• **EXERCISE MATERIAL**:

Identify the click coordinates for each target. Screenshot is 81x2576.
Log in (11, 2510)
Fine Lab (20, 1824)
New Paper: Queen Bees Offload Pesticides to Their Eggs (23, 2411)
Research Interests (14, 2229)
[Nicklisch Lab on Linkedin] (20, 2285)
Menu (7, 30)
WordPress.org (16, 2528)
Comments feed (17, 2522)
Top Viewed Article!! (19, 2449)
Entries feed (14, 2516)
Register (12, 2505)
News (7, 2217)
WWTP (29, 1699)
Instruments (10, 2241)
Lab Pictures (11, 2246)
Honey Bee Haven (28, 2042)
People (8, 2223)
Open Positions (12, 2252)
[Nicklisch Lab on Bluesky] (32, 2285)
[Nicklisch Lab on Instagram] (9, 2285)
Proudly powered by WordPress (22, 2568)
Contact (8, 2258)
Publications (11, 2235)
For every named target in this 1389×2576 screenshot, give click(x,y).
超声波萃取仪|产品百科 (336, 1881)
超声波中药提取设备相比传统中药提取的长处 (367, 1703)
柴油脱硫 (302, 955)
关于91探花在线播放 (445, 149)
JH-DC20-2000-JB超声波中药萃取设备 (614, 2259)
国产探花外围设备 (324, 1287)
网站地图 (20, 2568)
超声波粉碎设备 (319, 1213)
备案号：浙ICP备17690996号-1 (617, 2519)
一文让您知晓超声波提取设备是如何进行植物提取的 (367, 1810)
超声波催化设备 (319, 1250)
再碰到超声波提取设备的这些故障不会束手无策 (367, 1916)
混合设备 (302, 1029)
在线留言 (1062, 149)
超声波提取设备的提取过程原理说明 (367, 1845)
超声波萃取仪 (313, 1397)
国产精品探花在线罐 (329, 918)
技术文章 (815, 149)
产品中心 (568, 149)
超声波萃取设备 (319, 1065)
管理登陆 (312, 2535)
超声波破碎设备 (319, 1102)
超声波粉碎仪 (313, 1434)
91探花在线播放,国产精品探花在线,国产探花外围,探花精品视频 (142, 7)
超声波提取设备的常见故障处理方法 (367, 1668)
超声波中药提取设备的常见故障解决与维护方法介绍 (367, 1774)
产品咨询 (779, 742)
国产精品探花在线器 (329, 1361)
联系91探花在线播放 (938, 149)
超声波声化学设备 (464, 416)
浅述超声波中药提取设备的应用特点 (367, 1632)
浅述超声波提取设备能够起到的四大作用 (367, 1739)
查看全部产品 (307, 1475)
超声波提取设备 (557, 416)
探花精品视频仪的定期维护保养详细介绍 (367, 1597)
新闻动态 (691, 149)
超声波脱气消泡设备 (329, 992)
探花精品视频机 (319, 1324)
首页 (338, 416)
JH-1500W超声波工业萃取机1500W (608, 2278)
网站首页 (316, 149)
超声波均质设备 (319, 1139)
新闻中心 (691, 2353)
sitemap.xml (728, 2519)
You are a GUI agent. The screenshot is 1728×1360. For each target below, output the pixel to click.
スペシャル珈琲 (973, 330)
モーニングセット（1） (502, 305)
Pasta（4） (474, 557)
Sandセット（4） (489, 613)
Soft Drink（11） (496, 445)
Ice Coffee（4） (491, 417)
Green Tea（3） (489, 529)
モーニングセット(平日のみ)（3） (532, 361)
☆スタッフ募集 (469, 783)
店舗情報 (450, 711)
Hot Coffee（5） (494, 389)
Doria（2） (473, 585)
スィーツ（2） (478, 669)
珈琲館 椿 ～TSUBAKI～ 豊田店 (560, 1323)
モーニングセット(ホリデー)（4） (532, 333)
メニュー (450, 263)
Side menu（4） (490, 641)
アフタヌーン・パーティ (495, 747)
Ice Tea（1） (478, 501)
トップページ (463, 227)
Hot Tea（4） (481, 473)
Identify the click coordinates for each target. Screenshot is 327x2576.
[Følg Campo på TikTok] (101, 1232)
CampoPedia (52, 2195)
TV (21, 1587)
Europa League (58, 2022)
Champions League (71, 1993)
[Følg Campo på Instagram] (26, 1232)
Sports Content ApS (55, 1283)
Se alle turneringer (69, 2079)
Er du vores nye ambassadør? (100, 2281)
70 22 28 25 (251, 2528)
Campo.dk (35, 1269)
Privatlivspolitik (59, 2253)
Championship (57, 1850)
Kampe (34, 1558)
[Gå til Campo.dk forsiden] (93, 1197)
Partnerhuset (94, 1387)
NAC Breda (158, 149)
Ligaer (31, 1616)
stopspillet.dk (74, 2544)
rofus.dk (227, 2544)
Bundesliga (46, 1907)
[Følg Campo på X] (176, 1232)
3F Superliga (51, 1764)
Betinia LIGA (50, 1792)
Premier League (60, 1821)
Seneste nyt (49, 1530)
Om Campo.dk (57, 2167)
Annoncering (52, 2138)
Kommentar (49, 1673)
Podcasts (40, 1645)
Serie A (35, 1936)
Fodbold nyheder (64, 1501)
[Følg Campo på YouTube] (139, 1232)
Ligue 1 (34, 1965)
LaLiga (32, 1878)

• **WORK INSTRUCTION**:
Copy down the material above exactly as it is.

• **RESULT FOR THIS EXERCISE**:
Identify the click coordinates for each target. Screenshot is 81x2576.
Log in (11, 2510)
Fine Lab (20, 1824)
New Paper: Queen Bees Offload Pesticides to Their Eggs (23, 2411)
Research Interests (14, 2229)
[Nicklisch Lab on Linkedin] (20, 2285)
Menu (7, 30)
WordPress.org (16, 2528)
Comments feed (17, 2522)
Top Viewed Article!! (19, 2449)
Entries feed (14, 2516)
Register (12, 2505)
News (7, 2217)
WWTP (29, 1699)
Instruments (10, 2241)
Lab Pictures (11, 2246)
Honey Bee Haven (28, 2042)
People (8, 2223)
Open Positions (12, 2252)
[Nicklisch Lab on Bluesky] (32, 2285)
[Nicklisch Lab on Instagram] (9, 2285)
Proudly powered by WordPress (22, 2568)
Contact (8, 2258)
Publications (11, 2235)
For every named target in this 1389×2576 screenshot, give click(x,y).
超声波萃取仪|产品百科 (336, 1881)
超声波中药提取设备相比传统中药提取的长处 (367, 1703)
柴油脱硫 (302, 955)
关于91探花在线播放 (445, 149)
JH-DC20-2000-JB超声波中药萃取设备 (614, 2259)
国产探花外围设备 (324, 1287)
网站地图 (20, 2568)
超声波粉碎设备 (319, 1213)
备案号：浙ICP备17690996号-1 (617, 2519)
一文让您知晓超声波提取设备是如何进行植物提取的 (367, 1810)
超声波催化设备 (319, 1250)
再碰到超声波提取设备的这些故障不会束手无策 (367, 1916)
混合设备 (302, 1029)
在线留言 (1062, 149)
超声波提取设备的提取过程原理说明 (367, 1845)
超声波萃取仪 (313, 1397)
国产精品探花在线罐 (329, 918)
技术文章 (815, 149)
产品中心 (568, 149)
超声波萃取设备 (319, 1065)
管理登陆 (312, 2535)
超声波破碎设备 (319, 1102)
超声波粉碎仪 (313, 1434)
91探花在线播放,国产精品探花在线,国产探花外围,探花精品视频 (142, 7)
超声波提取设备的常见故障处理方法 (367, 1668)
超声波中药提取设备的常见故障解决与维护方法介绍 (367, 1774)
产品咨询 (779, 742)
国产精品探花在线器 (329, 1361)
联系91探花在线播放 (938, 149)
超声波声化学设备 (464, 416)
浅述超声波中药提取设备的应用特点 (367, 1632)
浅述超声波提取设备能够起到的四大作用 (367, 1739)
查看全部产品 (307, 1475)
超声波提取设备 (557, 416)
探花精品视频仪的定期维护保养详细介绍 (367, 1597)
新闻动态 (691, 149)
超声波脱气消泡设备 (329, 992)
探花精品视频机 (319, 1324)
首页 (338, 416)
JH-1500W超声波工业萃取机1500W (608, 2278)
网站首页 (316, 149)
超声波均质设备 (319, 1139)
新闻中心 (691, 2353)
sitemap.xml (728, 2519)
You are a GUI agent. The screenshot is 1728×1360. For each target below, output the pixel to click.
スペシャル珈琲 (973, 330)
モーニングセット（1） (502, 305)
Pasta（4） (474, 557)
Sandセット（4） (489, 613)
Soft Drink（11） (496, 445)
Ice Coffee（4） (491, 417)
Green Tea（3） (489, 529)
モーニングセット(平日のみ)（3） (532, 361)
☆スタッフ募集 (469, 783)
店舗情報 (450, 711)
Hot Coffee（5） (494, 389)
Doria（2） (473, 585)
スィーツ（2） (478, 669)
珈琲館 椿 ～TSUBAKI～ 豊田店 (560, 1323)
モーニングセット(ホリデー)（4） (532, 333)
メニュー (450, 263)
Side menu（4） (490, 641)
アフタヌーン・パーティ (495, 747)
Ice Tea（1） (478, 501)
トップページ (463, 227)
Hot Tea（4） (481, 473)
Identify the click coordinates for each target. Screenshot is 327x2576.
[Følg Campo på TikTok] (101, 1232)
CampoPedia (52, 2195)
TV (21, 1587)
Europa League (58, 2022)
Champions League (71, 1993)
[Følg Campo på Instagram] (26, 1232)
Sports Content ApS (55, 1283)
Se alle turneringer (69, 2079)
Er du vores nye ambassadør? (100, 2281)
70 22 28 25 (251, 2528)
Campo.dk (35, 1269)
Privatlivspolitik (59, 2253)
Championship (57, 1850)
Kampe (34, 1558)
[Gå til Campo.dk forsiden] (93, 1197)
Partnerhuset (94, 1387)
NAC Breda (158, 149)
Ligaer (31, 1616)
stopspillet.dk (74, 2544)
rofus.dk (227, 2544)
Bundesliga (46, 1907)
[Følg Campo på X] (176, 1232)
3F Superliga (51, 1764)
Betinia LIGA (50, 1792)
Premier League (60, 1821)
Seneste nyt (49, 1530)
Om Campo.dk (57, 2167)
Annoncering (52, 2138)
Kommentar (49, 1673)
Podcasts (40, 1645)
Serie A (35, 1936)
Fodbold nyheder (64, 1501)
[Følg Campo på YouTube] (139, 1232)
Ligue 1 (34, 1965)
LaLiga (32, 1878)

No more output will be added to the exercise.